Do not be afraid. When the earth shakes, and the sky goes dark, and the animals in the crowded neighbourhoods start howling, and the sun disappears for two consecutive days, you’ll know that he’s just set foot on the ground of the capital. He will change its landmarks. He will destroy the statues that he does not like, and will change the names of streets and avenues. And when he sets foot, the aids of the aggression will flee in gunboats that the enemy had prepared for them. When the Dangerous Man comes, Israel’s agents will rush to the border with occupied Palestine. They will flee in flocks. Neither the Patriarch’s interventions nor the document of understanding between Hezbollah and the Free Patriotic Movement will be of any use with the Dangerous Man. No mediation in dealing with the enemy. And for the shaved head who prepared food for Sharon, the dangerous man will oversee her trial, using the precedent of the speedy trials of Mehdawi as a guide.

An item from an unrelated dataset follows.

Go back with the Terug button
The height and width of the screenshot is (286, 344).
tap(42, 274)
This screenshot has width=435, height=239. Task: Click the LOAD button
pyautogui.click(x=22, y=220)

The Dangerous Man knows what he wants. He wants to hold pro-Israel people in Lebanon accountable. The Dangerous Man records in the notebook the names of all who met with Israelis were allied to them. Who else would remember that a delegation from the administration of the Holy Spirit University - Kaslik, headed by dean Muhanna, visited Yitzhak Shamir in the summer of 1982 to thank him for the invasion of Lebanon and to call for a peace treaty between Lebanon and Israel? Who else remembers that May Murr championed Ariel Sharon during a private visit, especially after exposing his role in the massacre of Sabra and Shatila? The Dangerous Man does not forget the role of May Murr and Sa’eed Akl and George Adwan and Elias Hobeika (an ally of Syria and Rafiq Hariri in a later stage) and Samir Gea’gea’ and the fugitive Abu Arz and the rest? He believes in the pre-emptive arrest of Israel’s agents during the 2006 aggression. He wants to end the chatter about democracy. No democracy can coexist with Israel and bank secrecy, he says. He wants to expel the UN peacekeepers out of Lebanon, once and for all, and that the official curriculum should state that they come –only- to serve Israel and protect them from resistance. He wants the resistance to Israel to know without hesitation, fear, or consideration that the goal of the resistance is: to remove the Israeli occupation from all of the land of Palestine. No need for that strategic defence nonsense. The Dangerous Man never heard of Elias El-Murr in his life and he does not want to. The Dangerous Man says he will reconsider his assessment of the Lebanese Army when it faces Israel once publicly, and when they stop considering the destruction of Nahr Al-Bared refugee camp a source of pride.
The Dangerous Man does not belong to camps or alliances. He wants to undermine the regimes in order to facilitate resistance to Israel: he wants to implement the will of George Habash to establish Arab «Hanois» in all Arab capitals. He believes in a policy of entanglement (Once a Fatah policy). This means that he would never mind «giving excuses» to Israel, as described by the Zionists of Israel and the Zionists of the Arabs. The Dangerous Man invokes the speech of Abu Iyad on the road to Palestine (although he curses “An-Nahar” newspaper for transforming his political speech into a sectarian one. Abu Iyad was not a sectarian and that his speech on 30 August 1982 was not sectarian at all). The Dangerous Man, like «Thunderbird» (depicted by Samih al-Qasim), must come. He must."